Package: libx11-6 Version: 2:1.8.10-2 Severity: important File: libx11 Tags: l10n X-Debbugs-Cc: a...@alex.com
Dear Maintainer, There seems to be parsing issues occurring in Trixie. I installed using the alpha installer (debian-trixie-DI-alpha1-amd64-netinst.iso) and subsequently added my custom keyboard to the system, as well as my XCompose file to my user folder (~/.XCompose). These are the exact same keyboard and XCompose files which I use regularly on Bookworm (and the in the past with Bullseye, etc.) and which have presented no issues on older systems. The keyboard itself has a key in a custom location which acts as a combining diacritic alone, and a dead key when modified with SHIFT. I define the dead key in the keyboard itself in the following way (/usr/share/X11/xkb/symbols/custom_keyboard): key <AC11> { [ U0301, UFE63 ] }; The dead key in question is thus UFE63, which I reference in the XCompose file. The XCompose file itself has numerous definitions (and does not reference the default Compose file for the locale).
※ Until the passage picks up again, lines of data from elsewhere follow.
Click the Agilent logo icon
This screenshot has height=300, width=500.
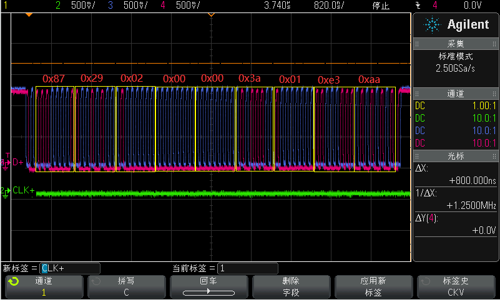(x=432, y=24)
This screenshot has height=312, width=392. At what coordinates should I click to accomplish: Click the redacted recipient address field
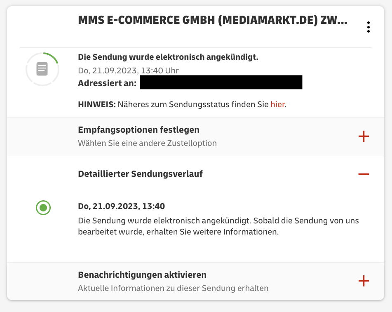221,82
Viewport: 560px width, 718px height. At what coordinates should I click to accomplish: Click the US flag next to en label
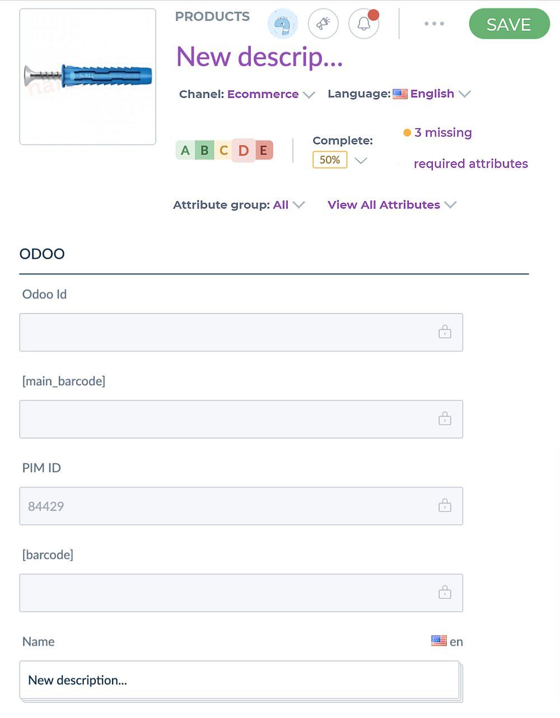[439, 641]
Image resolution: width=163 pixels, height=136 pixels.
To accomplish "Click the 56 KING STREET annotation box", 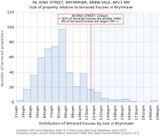I will point(90,19).
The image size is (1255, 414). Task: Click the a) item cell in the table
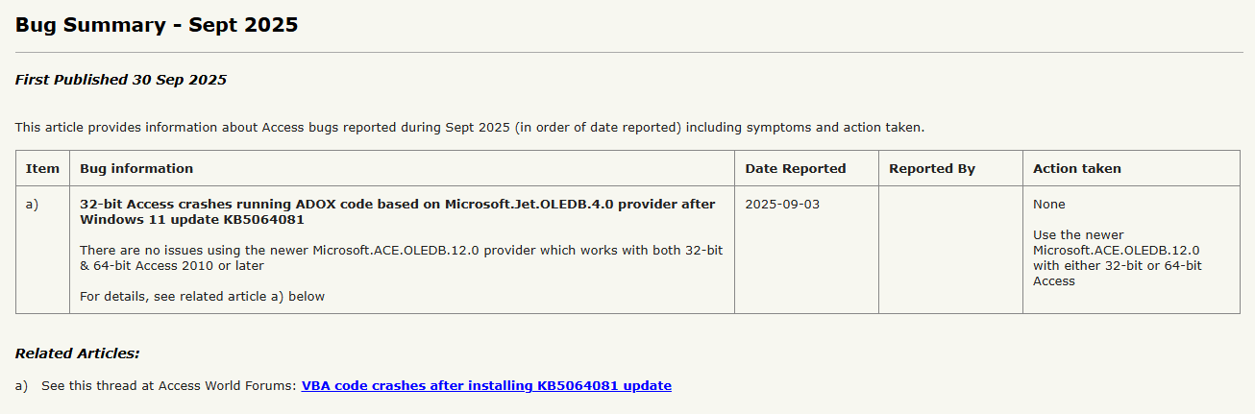tap(42, 250)
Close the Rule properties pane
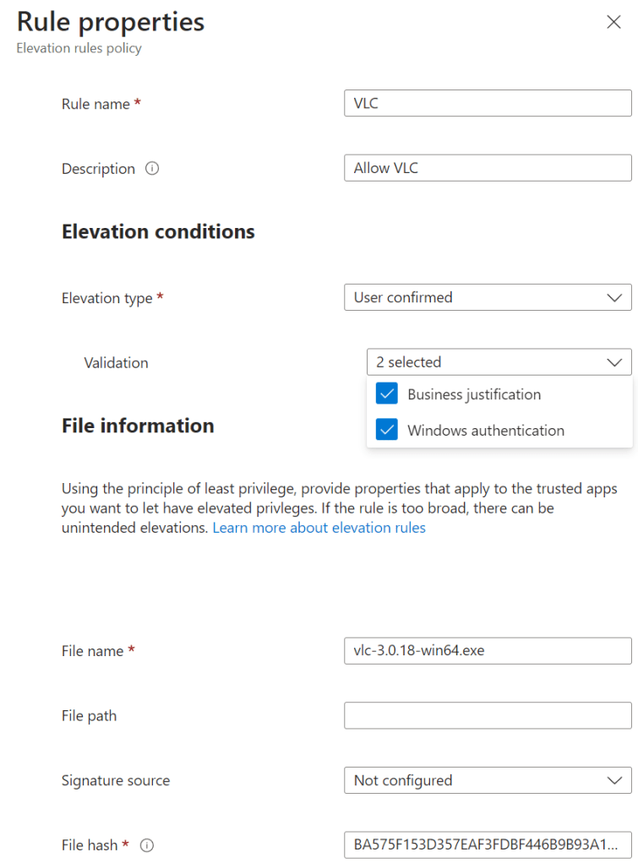The image size is (638, 863). 614,23
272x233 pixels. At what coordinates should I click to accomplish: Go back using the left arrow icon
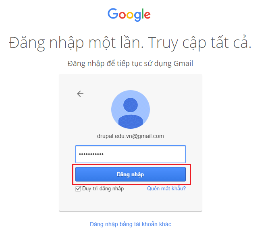click(x=80, y=94)
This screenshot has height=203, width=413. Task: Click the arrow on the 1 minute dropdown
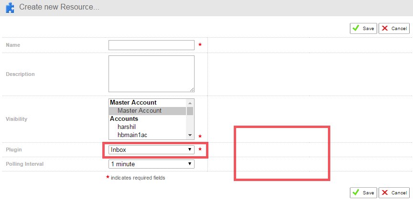(x=190, y=164)
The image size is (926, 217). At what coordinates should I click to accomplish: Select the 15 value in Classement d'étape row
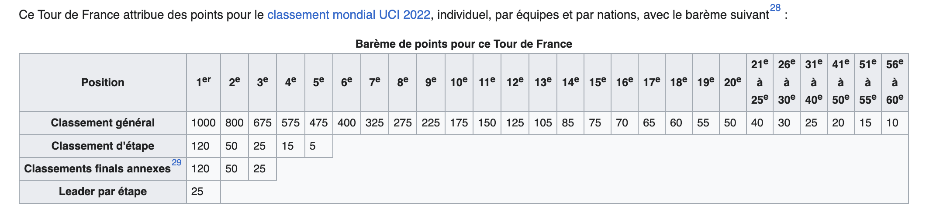point(287,146)
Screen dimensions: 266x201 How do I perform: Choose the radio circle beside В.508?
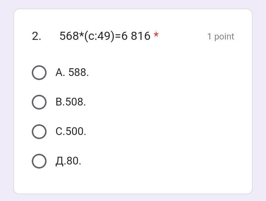click(x=39, y=102)
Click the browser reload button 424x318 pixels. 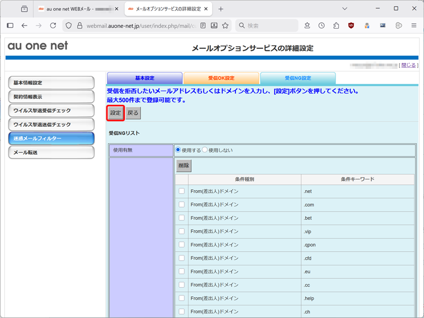(53, 25)
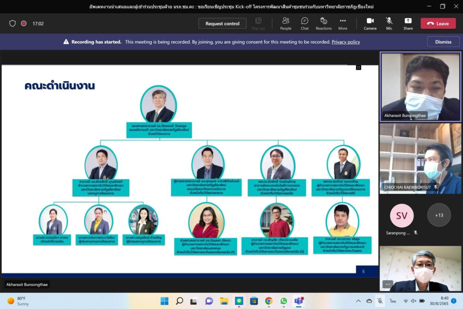Unmute the Mic in the meeting toolbar
This screenshot has width=463, height=309.
click(389, 23)
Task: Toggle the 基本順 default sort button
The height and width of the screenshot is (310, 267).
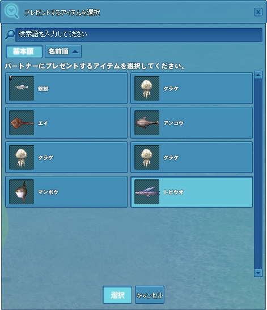Action: (24, 51)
Definitions contain the following: ... <UFE63> <g> : "ç" <UFE63> <f> : "æ" ... While debugging, I tried modifying the result side, attempting to use STRING, keysym, and STRING keysym, which did affect the final result, but none provided a working solution (as had been the case on previous releases of Debian). Importantly, if I empty the file and provide only a single compose definition, such as: <UFE63> <g> : "ç" Then the result is that the XCompose file is successfully parsed and the compose sequency correctly runs everywhere. The compose sequence chosen can be any from my original XCompose file, but when two or more definitions are present as in the extract above, then none of the definitions work. -- System Information: Debian Release: trixie/sid APT prefers testing APT policy: (500, 'testing') Architecture: amd64 (x86_64) Kernel: Linux 6.12.19-amd64 (SMP w/2 CPU threads; PREEMPT) Locale: LANG=es_ES.UTF-8, LC_CTYPE=es_ES.UTF-8 (charmap=UTF-8), LANGUAGE=es_ES:es Shell: /bin/sh linked to /usr/bin/dash Init: systemd (via /run/systemd/system) LSM: AppArmor: enabled Versions of packages libx11-6:amd64 depends on: ii libc6 2.41-6 ii libx11-data 2:1.8.10-2 ii libxcb1 1.17.0-2+b1 libx11-6:amd64 recommends no packages. libx11-6:amd64 suggests no packages. -- no debconf information
default partial alphanumeric_keys xkb_symbols "custom_sample" { name[Group1]= "custom_sample"; key <AE01> { [ 1, section ] }; key <AE02> { [ 2, at ] }; key <AE03> { [ 3, numbersign ] }; key <AE04> { [ 4, dollar ] }; key <AE05> { [ 5, percent ] }; key <AE06> { [ 6, asciicircum ] }; key <AE07> { [ 7, ampersand ] }; key <AE08> { [ 8, asterisk ] }; key <AE09> { [ 9, braceleft] }; key <AE10> { [ 0, braceright ] }; key <AD04> { [ p, P ] }; key <AD05> { [ y, Y ] }; key <AD06> { [ f, F ] }; key <AD07> { [ g, G ] }; key <AD08> { [ c, C ] }; key <AD09> { [ r, R ] }; key <AD10> { [ l, L ] }; key <AC01> { [ a, A ] }; key <AC02> { [ o, O ] }; key <AC03> { [ e, E ] }; key <AC04> { [ u, U ] }; key <AC05> { [ i, I ] }; key <AC06> { [ d, D ] }; key <AC07> { [ h, H ] }; key <AC08> { [ t, T ] }; key <AC09> { [ n, N ] }; key <AC10> { [ s, S ] }; key <AC11> { [ U0301, UFE63 ] }; };
# include "%L" # Commented out and ignored # Sample. Works on Bookworm, does not work on Trixie. Removing either of the two definitions allows it to work on Trixie <UFE63> <g> : "ç" <UFE63> <f> : "æ"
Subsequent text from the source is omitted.